Für den Euro wird es damit etwas ungemütlich. Eine Verbesserung der Wirtschaftslage in der Schweiz spricht für einen stärkeren Franken. Es hat den Anschein, dass die Schweiz den mit der massiven Aufwertung des Frankens der letzten Jahren eingeleiteten Strukturwandel schneller meistert, als es viele gedacht haben.

"Das macht den Reichtum der Schweiz aus. Man hat immer wieder neue Produkte gefunden, die eine sehr hohe Wertschöpfung hatten", sagt der Präsident der Schweizerischen Nationalbank (SNB) im Gespräch im dem Schweizer Fernsehen (SRF). Er sei weiterhin davon überzeugt, dass es der richtige Entscheid war den Euro-Mindestkurs bei 1,20 Franken vor knapp einem Jahr aufzuheben.

Konjunkturdaten aus dem Euroraum signalisieren, dass die Luft dünn wird. Die von Analysten mit Argusaugen beobachteten Einkaufsmangerindizes (PMI) für die Industrie und den Dienstleistungsbereich treten bei 53-54 Punkten auf der Stelle. Zwar befindet sich die Eurozone in einer soliden Verfassung. Das könnte sich aber sehr schnell ändern, sollte die Wirkung des EZB-Billiggeldes nachlassen und sich der durch den Ölpreisabsturz erzeugte Wohlstandseffekt verflüchtigen.
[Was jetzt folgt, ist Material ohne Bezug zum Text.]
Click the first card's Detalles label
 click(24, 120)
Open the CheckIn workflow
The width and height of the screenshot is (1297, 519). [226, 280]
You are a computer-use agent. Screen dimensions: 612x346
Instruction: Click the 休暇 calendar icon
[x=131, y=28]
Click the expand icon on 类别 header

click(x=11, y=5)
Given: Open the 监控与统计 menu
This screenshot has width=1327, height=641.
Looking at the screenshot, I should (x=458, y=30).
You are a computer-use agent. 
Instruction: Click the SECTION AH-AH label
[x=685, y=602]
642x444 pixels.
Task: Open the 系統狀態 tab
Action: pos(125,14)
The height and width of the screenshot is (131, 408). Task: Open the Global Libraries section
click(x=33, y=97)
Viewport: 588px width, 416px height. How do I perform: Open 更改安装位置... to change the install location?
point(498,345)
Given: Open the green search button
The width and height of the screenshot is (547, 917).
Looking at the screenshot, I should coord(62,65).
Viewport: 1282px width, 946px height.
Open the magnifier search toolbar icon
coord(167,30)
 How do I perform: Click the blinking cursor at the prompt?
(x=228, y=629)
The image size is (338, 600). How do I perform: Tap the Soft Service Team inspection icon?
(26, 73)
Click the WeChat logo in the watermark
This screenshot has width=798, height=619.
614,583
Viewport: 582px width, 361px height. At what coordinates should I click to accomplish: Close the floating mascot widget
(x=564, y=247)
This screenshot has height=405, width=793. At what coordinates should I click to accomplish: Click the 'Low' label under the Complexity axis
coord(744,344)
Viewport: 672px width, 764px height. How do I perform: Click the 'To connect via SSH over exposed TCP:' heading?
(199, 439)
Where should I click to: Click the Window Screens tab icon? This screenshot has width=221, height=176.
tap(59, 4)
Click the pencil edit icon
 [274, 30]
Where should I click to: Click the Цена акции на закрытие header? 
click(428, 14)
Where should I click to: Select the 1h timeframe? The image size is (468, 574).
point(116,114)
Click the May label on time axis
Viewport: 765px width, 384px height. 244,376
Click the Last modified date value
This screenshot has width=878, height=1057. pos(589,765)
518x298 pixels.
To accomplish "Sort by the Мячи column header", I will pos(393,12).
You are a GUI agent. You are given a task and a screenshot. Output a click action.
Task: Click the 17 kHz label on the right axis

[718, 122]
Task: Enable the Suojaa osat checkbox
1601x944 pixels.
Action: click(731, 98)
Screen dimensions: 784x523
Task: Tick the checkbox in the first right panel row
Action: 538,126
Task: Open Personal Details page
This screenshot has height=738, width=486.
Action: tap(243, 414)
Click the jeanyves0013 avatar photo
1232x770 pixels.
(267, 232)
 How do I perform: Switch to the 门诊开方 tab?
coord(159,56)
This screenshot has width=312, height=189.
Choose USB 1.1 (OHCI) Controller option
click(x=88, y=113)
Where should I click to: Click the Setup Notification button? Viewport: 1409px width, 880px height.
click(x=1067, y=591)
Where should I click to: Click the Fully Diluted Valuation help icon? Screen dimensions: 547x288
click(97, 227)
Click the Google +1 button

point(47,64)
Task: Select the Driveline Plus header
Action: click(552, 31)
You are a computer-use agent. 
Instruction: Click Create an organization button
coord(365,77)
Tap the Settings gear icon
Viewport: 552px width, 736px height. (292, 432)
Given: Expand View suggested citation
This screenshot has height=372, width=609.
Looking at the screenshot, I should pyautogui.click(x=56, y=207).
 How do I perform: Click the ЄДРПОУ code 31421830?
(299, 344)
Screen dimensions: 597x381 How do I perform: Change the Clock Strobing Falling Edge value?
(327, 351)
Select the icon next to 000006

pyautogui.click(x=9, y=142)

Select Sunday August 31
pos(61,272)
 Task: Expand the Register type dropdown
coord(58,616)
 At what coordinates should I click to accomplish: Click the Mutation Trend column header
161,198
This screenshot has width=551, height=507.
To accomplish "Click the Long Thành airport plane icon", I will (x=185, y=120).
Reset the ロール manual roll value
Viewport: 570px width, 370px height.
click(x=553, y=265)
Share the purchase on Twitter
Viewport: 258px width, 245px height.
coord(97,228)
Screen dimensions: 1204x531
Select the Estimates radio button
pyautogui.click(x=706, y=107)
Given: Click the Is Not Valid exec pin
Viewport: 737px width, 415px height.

Aus charttechnischer Sicht ist für den Eurokurs eine bei 1,07 Franken liegende Unterstützung zentral. Die Chancen für den Franken, den Eurokurs unter diese Marke zu drücken, stehen schlecht, weil der SNB nachgesagt wird, dort zu intervenieren. Ein etwaiger Anstieg des Euro prallt bei 1,1000-1,1050 Franken auf einen Widerstand.